A word about the 3300 line; Back in September 2001 purchased Cayman systems and these devices are actually borne of that line of Cayman dsl modems/routers. So to directly compare them and their performance with the R-series isn’t exactly right on, but I’m going to choose to beieve it’s close enough.
So, it turns out that based on specs alone, this little box should kick butt. The processor families are probably not the same (see above para), but the R9100 has a 33mhz cpu with 4MB ram and the 3386-ENT has a 168mhz cpu with 8MB ram. I’m hopeful that translates into much better performance.
It turns out to be true. I get the router installed and configured for VPN access, then connect to the box from my PowerBook G4 over my FIOS line at home. It took about 5 minutes to set that up. 5 mintes. It took me more than 5 minutes to just to get the right docs open for the NetScreen. Once connected, I was able to easily connect to ip addresses of devices on that backside of the network and work just like I was there connected right up to the LAN. Exactly like a VPN is meant to work.
Performance testing
I’ve found that the best way to easily test the speed of a link is run a Timbuktu (more Netopia!!!) file transfer. It’s always been the most efficient and also shows you nice data rate numbers on how fast things are going. My FIOS line at the house is a 15mbit down/2mbit up connection, so the best thing to try to max out the system would be to pull a file off a box through it’s backside IP.
Trying that I got about 3.5mbit throughput. Pushing a file up to the server, I got about 210K which is essentially maxing out the upstream speed of my FIOS. Still 3.5mbit is pretty darn good. And I was ssh’ed into another box at the same time and didn’t notice any delays or higher latencies in typing or output from top.
Before I did all this, I setup our cacti system to poll the 3386 for both the throughput on the WAN port and the current cpu usage.
So you don’t have to go searching yourself, the SNMP OID for current CPU usage on any Netopia router is: .1.3.6.1.4.1.304.1.3.1.3.1.0
When I was transferring the big files to/from the servers, apparently the 3386 was haulin the chili:
so, not a high-end NetScreen 208 or Cisco VPN concentrator, but a very good performer for a sub-$100 router that is easy to setup.
Other notes
Looking through the screens on this box shows a surprising amount of breadth in feature-sets for such a small device. (make sure you update to the latest firmware)
- VRRP for handling redundant gateways
- QoS – called Prioritize Delay Sensitive data in the interface. Either on or off, but still a nice touch in being able to make sure your VoIP traffic doesn’t get the jitters.
- NTP client settings and update frequency
- WAN link rate limit, in case for some strange reason (which I have encountered), you want to go slower.
- Stateful Inspection of packets to ward off certain types of IP attacks.
- Local NAT (called IP passthrough). allows you to use the WAN IP of the device inside the LAN. Useful for deploying servers internally and providing external access without having to reconfigure hostnames/IP addresses in applications.

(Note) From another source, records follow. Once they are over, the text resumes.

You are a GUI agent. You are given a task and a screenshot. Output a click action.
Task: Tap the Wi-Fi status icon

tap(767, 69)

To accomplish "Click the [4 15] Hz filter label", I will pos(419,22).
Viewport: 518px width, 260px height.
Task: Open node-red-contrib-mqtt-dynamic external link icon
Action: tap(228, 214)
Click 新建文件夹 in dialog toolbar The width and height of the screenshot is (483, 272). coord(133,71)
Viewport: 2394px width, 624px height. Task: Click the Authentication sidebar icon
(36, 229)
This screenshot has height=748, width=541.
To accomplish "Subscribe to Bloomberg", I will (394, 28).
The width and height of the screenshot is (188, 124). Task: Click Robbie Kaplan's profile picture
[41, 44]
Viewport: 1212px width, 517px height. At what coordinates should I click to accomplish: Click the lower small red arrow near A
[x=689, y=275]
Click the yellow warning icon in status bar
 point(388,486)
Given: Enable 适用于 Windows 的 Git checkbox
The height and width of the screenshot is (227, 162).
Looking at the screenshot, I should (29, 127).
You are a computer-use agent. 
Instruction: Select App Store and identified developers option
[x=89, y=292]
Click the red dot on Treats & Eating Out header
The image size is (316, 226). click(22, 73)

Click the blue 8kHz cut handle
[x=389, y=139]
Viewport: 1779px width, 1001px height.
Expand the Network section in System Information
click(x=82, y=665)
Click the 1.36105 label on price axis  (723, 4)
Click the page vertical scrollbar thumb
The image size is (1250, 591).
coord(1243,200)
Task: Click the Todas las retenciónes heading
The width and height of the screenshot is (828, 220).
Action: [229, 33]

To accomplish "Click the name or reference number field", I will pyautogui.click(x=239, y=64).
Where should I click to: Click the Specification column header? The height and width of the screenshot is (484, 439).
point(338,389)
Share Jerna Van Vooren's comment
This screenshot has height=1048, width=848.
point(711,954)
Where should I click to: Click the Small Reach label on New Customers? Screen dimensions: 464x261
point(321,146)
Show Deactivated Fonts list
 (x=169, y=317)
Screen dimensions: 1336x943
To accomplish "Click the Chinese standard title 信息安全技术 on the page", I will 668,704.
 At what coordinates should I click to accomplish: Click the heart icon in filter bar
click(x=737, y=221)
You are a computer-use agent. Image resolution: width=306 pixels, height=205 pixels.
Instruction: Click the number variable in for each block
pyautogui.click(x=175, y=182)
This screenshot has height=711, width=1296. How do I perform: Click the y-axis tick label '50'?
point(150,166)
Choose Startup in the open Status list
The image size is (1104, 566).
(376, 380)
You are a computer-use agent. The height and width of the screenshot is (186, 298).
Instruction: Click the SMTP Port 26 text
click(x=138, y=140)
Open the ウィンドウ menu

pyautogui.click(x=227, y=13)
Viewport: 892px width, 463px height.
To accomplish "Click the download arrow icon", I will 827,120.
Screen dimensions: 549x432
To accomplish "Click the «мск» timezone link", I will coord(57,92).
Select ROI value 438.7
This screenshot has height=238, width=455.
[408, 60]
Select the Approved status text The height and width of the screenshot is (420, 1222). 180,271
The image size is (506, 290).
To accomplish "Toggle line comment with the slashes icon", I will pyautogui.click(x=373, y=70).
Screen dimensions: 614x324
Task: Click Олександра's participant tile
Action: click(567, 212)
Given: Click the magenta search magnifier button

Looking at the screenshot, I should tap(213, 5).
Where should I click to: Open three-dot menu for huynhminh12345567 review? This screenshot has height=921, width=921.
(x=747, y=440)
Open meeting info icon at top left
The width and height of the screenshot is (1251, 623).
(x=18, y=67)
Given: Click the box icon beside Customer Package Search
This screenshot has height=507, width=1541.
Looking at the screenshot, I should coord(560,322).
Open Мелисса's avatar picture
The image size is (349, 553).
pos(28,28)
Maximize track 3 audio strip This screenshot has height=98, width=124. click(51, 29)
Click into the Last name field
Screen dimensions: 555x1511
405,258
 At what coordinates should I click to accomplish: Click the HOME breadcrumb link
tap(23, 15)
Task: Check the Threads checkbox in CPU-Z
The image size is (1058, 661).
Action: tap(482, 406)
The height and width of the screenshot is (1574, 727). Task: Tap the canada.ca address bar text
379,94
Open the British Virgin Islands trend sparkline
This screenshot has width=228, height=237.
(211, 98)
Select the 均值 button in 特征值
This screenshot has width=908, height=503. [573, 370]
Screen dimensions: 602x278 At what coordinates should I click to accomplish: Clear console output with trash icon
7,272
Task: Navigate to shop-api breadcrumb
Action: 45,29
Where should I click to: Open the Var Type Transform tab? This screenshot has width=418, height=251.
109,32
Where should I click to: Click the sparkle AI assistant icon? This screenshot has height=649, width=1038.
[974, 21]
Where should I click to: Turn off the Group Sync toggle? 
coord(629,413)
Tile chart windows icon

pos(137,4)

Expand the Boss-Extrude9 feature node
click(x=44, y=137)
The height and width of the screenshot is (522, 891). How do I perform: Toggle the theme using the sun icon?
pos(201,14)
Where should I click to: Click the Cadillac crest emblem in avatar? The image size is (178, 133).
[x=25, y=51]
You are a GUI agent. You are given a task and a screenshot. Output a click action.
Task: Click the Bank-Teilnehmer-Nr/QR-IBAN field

- Diffserv for creating specific QoS rules.
- VLAN support for LAN side
- MultiNAT for when your ISP gives you a static 8-IP subnet and you want to implement some interesting routing.
- syslog support
Again, these are not all deeply configurable like a Cisco or a NetScreen, but having the basic features of some of these technologies can sometimes really save your bacon when a client wants something a bit unorthodox.
Overall, I’m pretty happy with the device and I’m waiting on another to arrive from an eBay seller. I hope this is the start of another beautiful friendship with our friends from Netopia (I mean Cayman, wait, Netopia. Right?)